Fireworks have been a part of 4th of July celebrations since the birth of our nation. Actually, even before the Declaration was signed, colonists used to celebrate the king’s birthday with the ringing of bells, bonfires, parades, fireworks and long public speeches. This tradition changed when the colonists declared their freedom from the English crown.  In 1776 many colonists held mock funerals for the English King to symbolize and celebrate the end of the monarch’s rule in America.

The city of Philadelphia, known as the city of brotherly love, got the colonists back on the high road when they held the first official independence day celebration in 1777. There were concerts, bonfires, parades, and the firing of cannon, muskets and fireworks. Also, in Philadelphia on July 8, the first public reading of the Declaration of Independence took place. The Pennsylvania Evening Post was the first newspaper to print the Declaration of Independence.

The July 4th holiday continued to be celebrated throughout Revolutionary War years. Soldiers fighting in the war, received a double ration of rum to recognize the day. The first state to make the day an official state holiday was Massachusetts in 1781.  The oldest, continuous, observance takes place Bristol, Rhode Island.  This city has had a 4th of July parade every year since 1785.  Thomas Jefferson hosted the first 4th of July celebration at the White House in 1801.

→ Dataset section
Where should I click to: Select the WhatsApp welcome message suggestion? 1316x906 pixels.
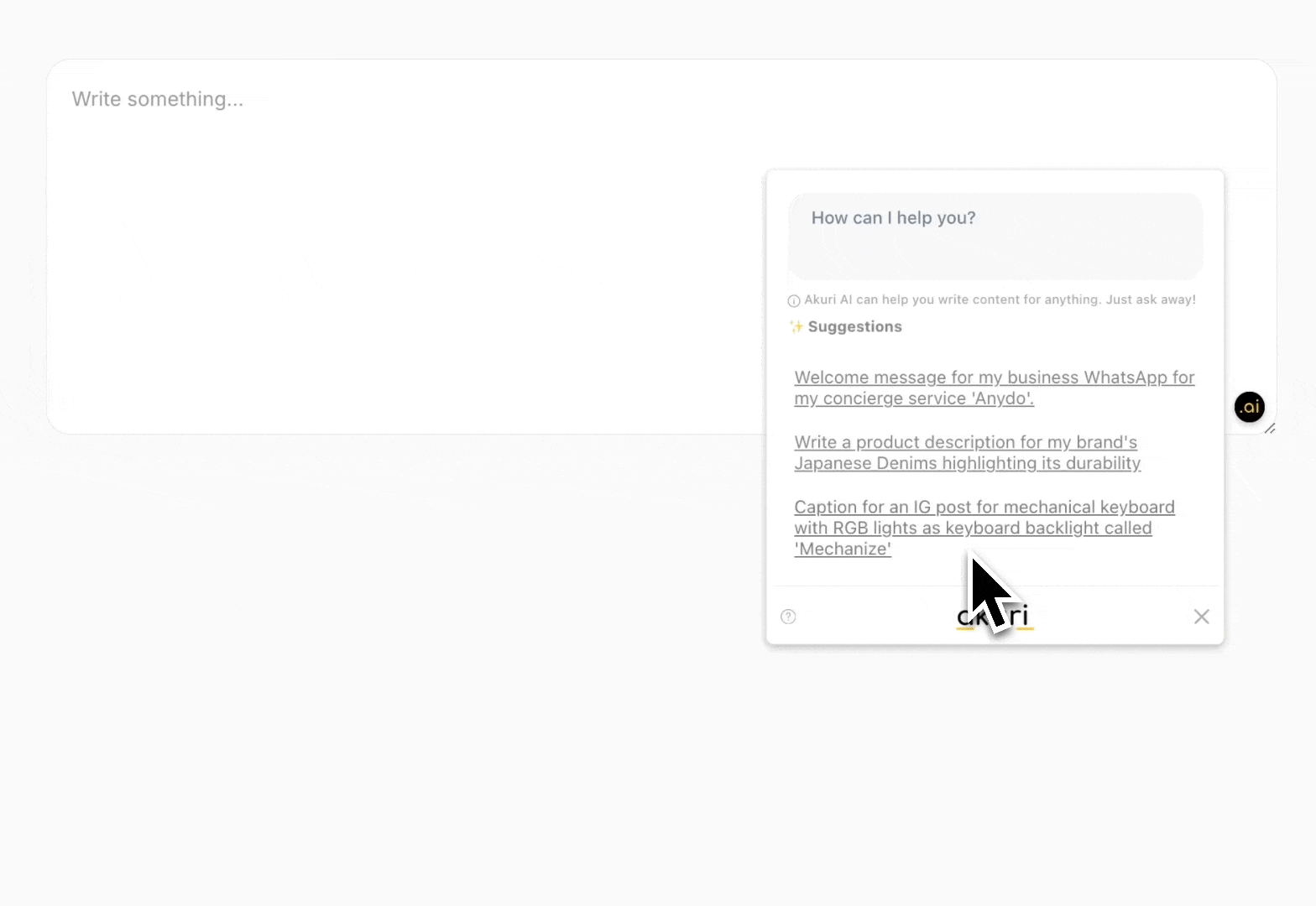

→ Task requirements
Reproduce the passage on the history of Fourth of July celebrations in full, word for word.

→ Solved problem
Fireworks have been a part of 4th of July celebrations since the birth of our nation. Actually, even before the Declaration was signed, colonists used to celebrate the king’s birthday with the ringing of bells, bonfires, parades, fireworks and long public speeches. This tradition changed when the colonists declared their freedom from the English crown.  In 1776 many colonists held mock funerals for the English King to symbolize and celebrate the end of the monarch’s rule in America.

The city of Philadelphia, known as the city of brotherly love, got the colonists back on the high road when they held the first official independence day celebration in 1777. There were concerts, bonfires, parades, and the firing of cannon, muskets and fireworks. Also, in Philadelphia on July 8, the first public reading of the Declaration of Independence took place. The Pennsylvania Evening Post was the first newspaper to print the Declaration of Independence.

The July 4th holiday continued to be celebrated throughout Revolutionary War years. Soldiers fighting in the war, received a double ration of rum to recognize the day. The first state to make the day an official state holiday was Massachusetts in 1781.  The oldest, continuous, observance takes place Bristol, Rhode Island.  This city has had a 4th of July parade every year since 1785.  Thomas Jefferson hosted the first 4th of July celebration at the White House in 1801.